Hans Georg Gadamer lahir pada
tahun 1900 di Heidelberg. Tahun 1960 Gadamer menerbitkan buku Wahrheit und
Methode (kebenaran dan metode). Salah satu karya filsafat yang paling
monumental abad ini. Gadamer secara tegas menolak pendekatan teori pengetahuan
atau pendekatan modis. Selaras dengan pandangan Heidegger, Gadamer tidak
memandang hermeneutika sebagai salah satu untuk memperoleh sebuah pengetahuan.
Melainkan sebagai ciri khas dalam kehidupan manusia dan ekosistemnya. Gadamer
memindahkan bidang penelitian hermeneutika dari kawasan teori pengetahuan ke
kawasan ontologi. Maka dari itu, konsep pengalaman harus ditinjau kembali.
Dalam bidang sains pengalaman atau empiri dapat didefinisikan sebagai
pengalaman mengenai data-data yang ada dalam kenyataan, lalu diungkapkan dalam
bahasa.
Gadamer menolak untuk
memisahkan dunia dan bahasa. Maka dari itu, bahasa, kenyatan, dan pengalaman
menyatu. Pengalaman tidak mencerminkan dunia dalam bidang parallel yang disebut
bahasa, melainkan terus-menerus terarah dan terserap oleh terpintalnya dunia
dan bahasa. Dalam pengalaman kita mengenai kenyataan sosial historis,
pengalaman tak pernah merupakan suatu jepretan seperti dalam ilmu eksakta,
melainkan suatu proses yang meliputi waktu tertentu, akibat penyatuan bahasa,
kenyataan dan pengalaman. Selama proses itu, bagian-bagian yang relevan dalam
pengetahuan, ingatan, harapan, dan emosi kita, diaktifkan menjadi pengalaman.
Ontologi hermeneutis, hendaknya menggantikan teori pengetahuan hermeneutis.
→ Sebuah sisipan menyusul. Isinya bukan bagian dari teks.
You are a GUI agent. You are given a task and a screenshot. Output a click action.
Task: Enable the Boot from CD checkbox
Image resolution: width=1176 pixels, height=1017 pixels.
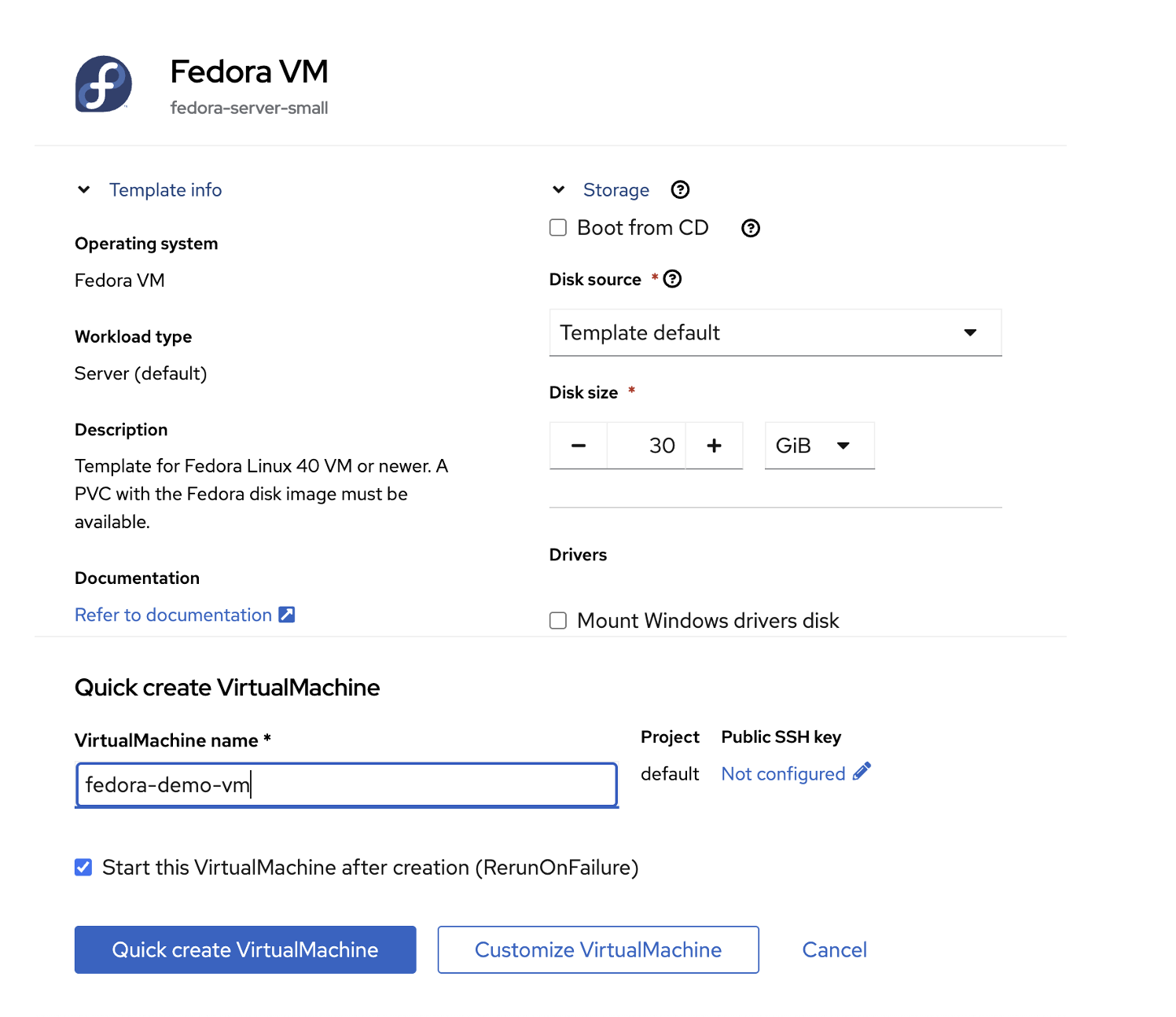pos(557,227)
Penolakan Gadamer, terhadap
teori pengetahuan dan metode agar memberi tempat kepada kepada ontologi,
mempunyai konsekuensi penting yang sebetulnya merupakan konsep pokok yang
mendasari hermeneutiknya. Setiap analisis yang didukung oleh suatu teori
pengetahuan dan/atau suatu metode tertentu yang meneliti bagaimana pengetahuan
pada umumnya diperoleh dan pengetahuan sejarah pada khususnya, berdasarkan
gagasan, bahwa pengetahuan dapat deperoleh oleh seorang subjek yang tahu,
subjek ini pada prinsipnya dapat diganti oleh subjek lain, asal ada suatu
metode tertentu untuk meraih suatu pengetahuan yang dapat diterima siapa saja.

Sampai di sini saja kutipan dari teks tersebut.